TRIBUNE OUVRIERE

 

 

13-12-56

LETTRE OUVERTE AUX MILITANTS DE LA CGT ET DU PCF

 

Les attaques dont les locaux de du PCF ont fait l'objet ces jours derniers n'ont pas manqué d'émou­voir tous les travailleurs, qu'ils approuvent ou non la politique du PCF. En effet, les éléments qui se sont livrés à ces assauts sont étrangers à la classe ouvrière et visent, au-delà du PCF, tou­tes les formes indépendantes des travailleurs. Les attaques contre le PCF préparent une offensive contre tous les moyens d'expression de la classe ouvrière. Quoi qu'on puisse penser de l'attitude du PCF, il s'agit d'une organisation qui se réclame de la classe ouvrière, et c'est aux travailleurs eux-mêmes de choisir librement et démocra­tiquement entre les différentes organisations du prolétariat.

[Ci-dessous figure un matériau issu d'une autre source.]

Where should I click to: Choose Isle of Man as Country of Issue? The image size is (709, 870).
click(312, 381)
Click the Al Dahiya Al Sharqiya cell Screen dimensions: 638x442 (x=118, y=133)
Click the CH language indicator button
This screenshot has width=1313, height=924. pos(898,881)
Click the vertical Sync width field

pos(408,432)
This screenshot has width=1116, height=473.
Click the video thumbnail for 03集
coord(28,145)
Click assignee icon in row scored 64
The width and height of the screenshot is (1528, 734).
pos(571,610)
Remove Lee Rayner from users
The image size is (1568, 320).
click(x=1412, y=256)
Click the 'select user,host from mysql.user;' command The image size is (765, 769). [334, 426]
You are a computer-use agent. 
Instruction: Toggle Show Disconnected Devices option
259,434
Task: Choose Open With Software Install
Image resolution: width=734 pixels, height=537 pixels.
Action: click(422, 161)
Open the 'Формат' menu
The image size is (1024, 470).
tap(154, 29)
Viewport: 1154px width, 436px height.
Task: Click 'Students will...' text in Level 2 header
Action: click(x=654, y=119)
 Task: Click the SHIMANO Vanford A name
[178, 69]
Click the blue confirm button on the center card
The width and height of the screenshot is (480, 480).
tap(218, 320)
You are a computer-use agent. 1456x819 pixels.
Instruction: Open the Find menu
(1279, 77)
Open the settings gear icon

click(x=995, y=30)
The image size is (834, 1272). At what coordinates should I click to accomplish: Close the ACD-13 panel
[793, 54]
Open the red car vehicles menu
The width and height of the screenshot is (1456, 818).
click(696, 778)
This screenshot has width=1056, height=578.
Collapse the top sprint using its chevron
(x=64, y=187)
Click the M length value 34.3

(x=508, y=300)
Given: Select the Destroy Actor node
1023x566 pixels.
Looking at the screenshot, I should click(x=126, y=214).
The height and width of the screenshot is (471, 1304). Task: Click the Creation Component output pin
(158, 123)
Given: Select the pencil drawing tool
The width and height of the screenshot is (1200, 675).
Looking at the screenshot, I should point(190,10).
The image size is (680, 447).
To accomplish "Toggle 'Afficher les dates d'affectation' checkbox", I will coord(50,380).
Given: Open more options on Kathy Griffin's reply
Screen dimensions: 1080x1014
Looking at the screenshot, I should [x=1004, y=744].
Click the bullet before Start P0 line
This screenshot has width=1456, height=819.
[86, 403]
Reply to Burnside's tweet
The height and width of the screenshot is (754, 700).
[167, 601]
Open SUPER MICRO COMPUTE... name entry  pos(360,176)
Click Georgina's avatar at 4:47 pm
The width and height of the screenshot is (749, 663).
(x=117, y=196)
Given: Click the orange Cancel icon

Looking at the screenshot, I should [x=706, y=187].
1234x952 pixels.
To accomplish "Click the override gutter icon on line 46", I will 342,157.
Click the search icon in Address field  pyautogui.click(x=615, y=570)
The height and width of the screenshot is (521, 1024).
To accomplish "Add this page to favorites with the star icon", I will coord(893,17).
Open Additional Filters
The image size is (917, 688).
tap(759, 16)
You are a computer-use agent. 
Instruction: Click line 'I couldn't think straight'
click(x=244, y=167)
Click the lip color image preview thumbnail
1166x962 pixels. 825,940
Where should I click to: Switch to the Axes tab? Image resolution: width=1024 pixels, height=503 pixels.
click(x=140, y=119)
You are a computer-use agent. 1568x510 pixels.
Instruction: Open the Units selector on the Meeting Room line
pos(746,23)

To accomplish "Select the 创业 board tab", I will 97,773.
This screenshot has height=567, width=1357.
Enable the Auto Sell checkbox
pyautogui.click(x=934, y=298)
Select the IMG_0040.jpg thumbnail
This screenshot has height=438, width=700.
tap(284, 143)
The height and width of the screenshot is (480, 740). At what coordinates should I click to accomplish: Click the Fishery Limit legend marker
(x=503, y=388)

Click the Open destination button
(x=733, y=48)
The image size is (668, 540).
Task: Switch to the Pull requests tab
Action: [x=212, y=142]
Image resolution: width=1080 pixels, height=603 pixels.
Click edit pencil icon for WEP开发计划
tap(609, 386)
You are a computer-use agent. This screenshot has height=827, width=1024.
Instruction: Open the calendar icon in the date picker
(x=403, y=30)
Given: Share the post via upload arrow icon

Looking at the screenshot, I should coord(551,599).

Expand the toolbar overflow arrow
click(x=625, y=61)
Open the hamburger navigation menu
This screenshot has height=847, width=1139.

Les factieux qui réclament l'interdiction du PCF demanderont ensuite celte des syndicats, communistes ou non, puis de toutes les organisations se réclamant de la classe ouvrière.

 

Les travailleurs sont assez grands pour faire eux-mêmes un choix entre les organisations qui se réclament d'eux et n'ont pas besoin des hommes de main de la bourgeoisie pour le faire à leur place. C'est pourquoi il nous paraît indispensable de réagir fermement pour le faire entendre à tous les candidats dictateurs et à leurs nervis.

 

Mais les nécessités de cette lutte impose des positions claires. Si les fascistes ont pu lever des troupes pour s'attaquer aux locaux du PCF, C'est parce que celui-ci s'était déconsidéré complètement aux yeux de la classe ouvrière, et cela pas d'hier. Le soutien par le PCF de la répression sanglante de l'insurrection hongroise n'a fait que couronner le malaise qui durait depuis des années, dont le vote des pouvoirs spéciaux n'a été qu'un épisode parmi d'autres. Les diri­geants russes en massacrant les prolétaires hon­grois se sont déconsidérés complètement dans la mesure où ils jouissaient encore d'une considération quelconque après les révélations de Kroutchev sur la dictature et les crimes de Staline, devant l'opinion ouvrière du monde entier. Et les dirigeants du PCF se sont déconsidérés eux, devant l'opinion ouvrière française en soutenant sans réserve la politique san­glante du Kremlin. Sans cette attitude du PCF, les fascistes n'auraient jamais osé en crai­gnant une réaction du prolétariat.

 

C'est pourquoi, il a été impossible aux travailleurs de s'associer à un mouvement qui sous prétexte de « barrer la route au fascisme » vise à faire approuver par les travailleurs français le massacre des ouvriers hongrois. Le meilleur moyen pour les militants honnêtes du PCF de lutter effectivement contre le fascisme serait de se désoli­dariser de la presse en Hongrie. II est bien cer­tain que les travailleurs de France quasi-unani­mes participeront à ces manifestations. La réaction des typographes de la presse qui ont débrayer unani­mement pour protester contre les violences qu'avaient subis certains d'entre eux dans les locaux de l'Huma tout en dénonçant l'intervention russe en Hongrie en est la preuve. Le trouble qui s'est manifesté dans les rangs des travailleurs lors du mouvement déclenché par FO montre bien qu'on ne fera pas croire aux travailleurs français, que des milliers de blindés et des centaines de milliers de soldats n'ont à faire qu'à une minorité de fascistes et pas à toute une population dressée contre la dictature.

 

Ce n'est pas en tournant le dos à ces faits que nous pourrons empêcher efficacement les fascistes de relever la tête. C'est au contraire en y faisant face que les militants du PCF et de la CGT pourront renouer avec l'ensemble des travailleurs. Une manifestation qui ne ferait que plébisciter 1'attitude de l'armée rouge en Hongrie, est vouée à l'échec. Et cette attitude permet justement aux fascistes de reprendre courage en France. La seule voie est dans reconnaissance du crime contre la classe ouvrière de France et de Hongrie qu'est le soutien inconditionnel des crimes du Kremlin. Cette reconnaissance permettrait et de se regrouper et là seulement le fascisme ne passerait pas.